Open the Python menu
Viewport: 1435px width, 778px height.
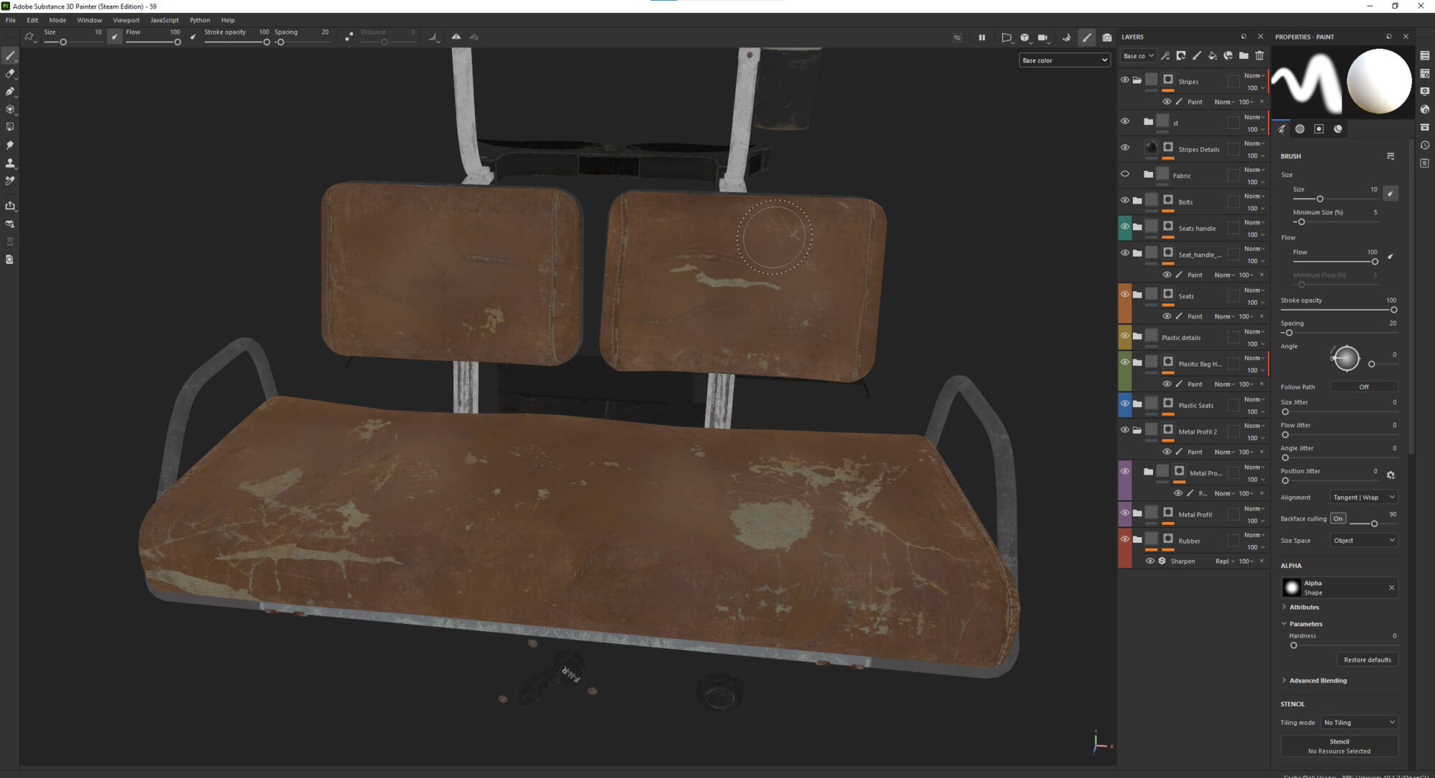click(199, 20)
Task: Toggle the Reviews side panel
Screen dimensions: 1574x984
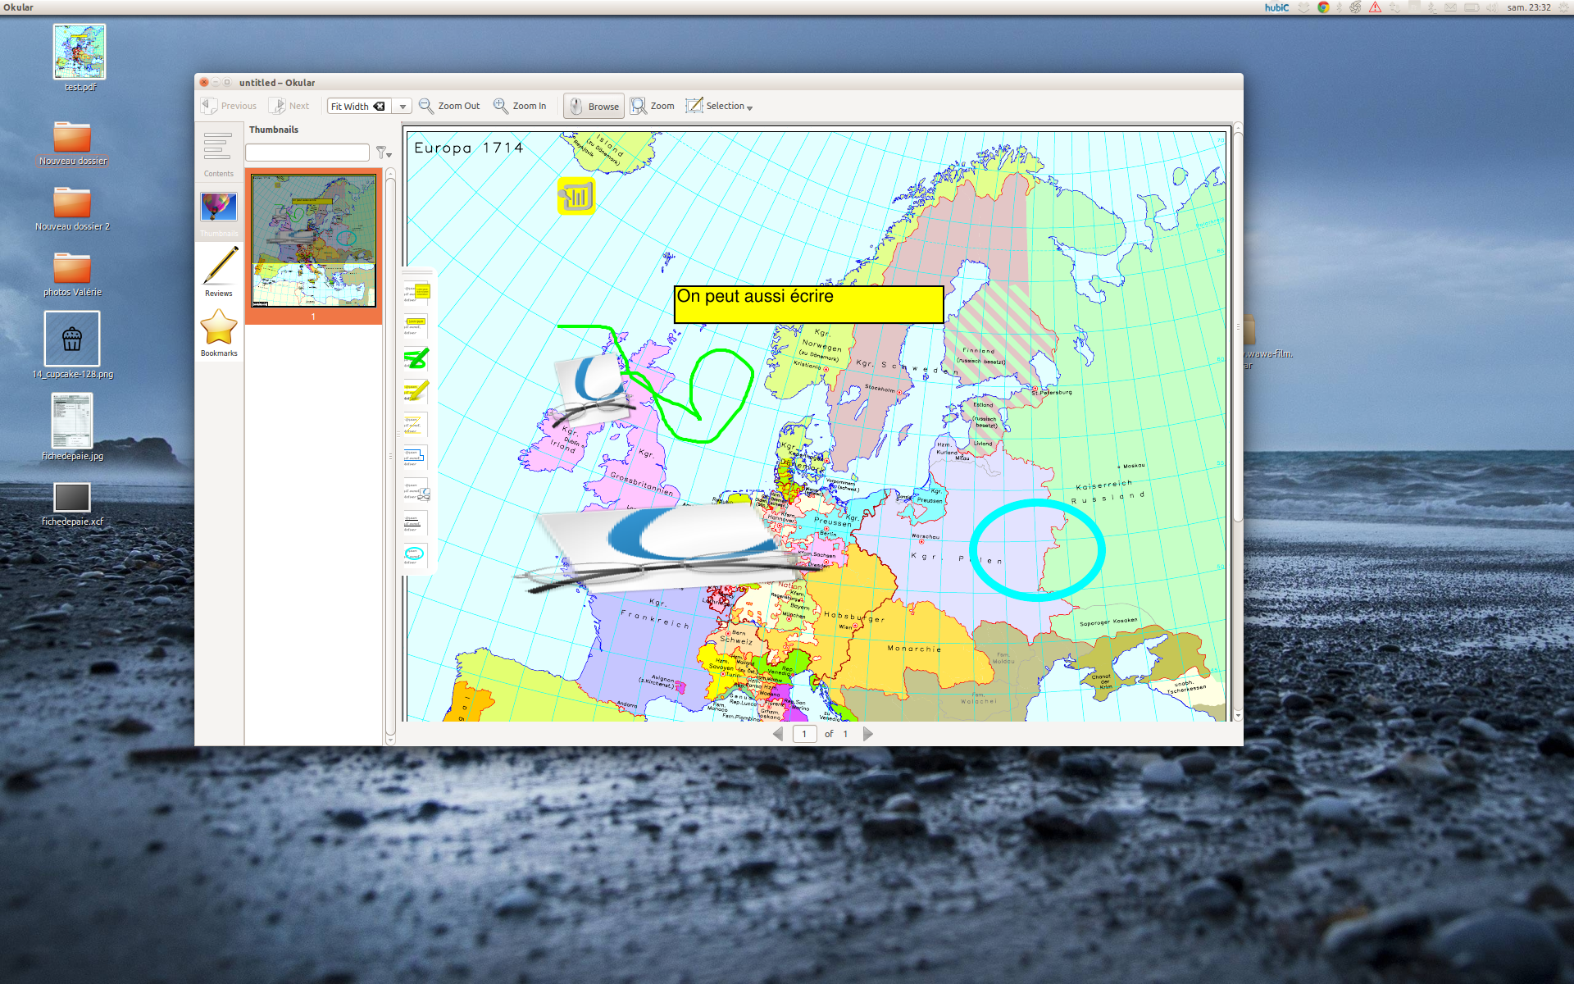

::::::::

What is needed is a verbatim transcription of the records, minus the pictures.

Exercise response =
Open the Python menu
Viewport: 1435px width, 778px height.
click(199, 20)
Task: Toggle the Reviews side panel
Screen dimensions: 1574x984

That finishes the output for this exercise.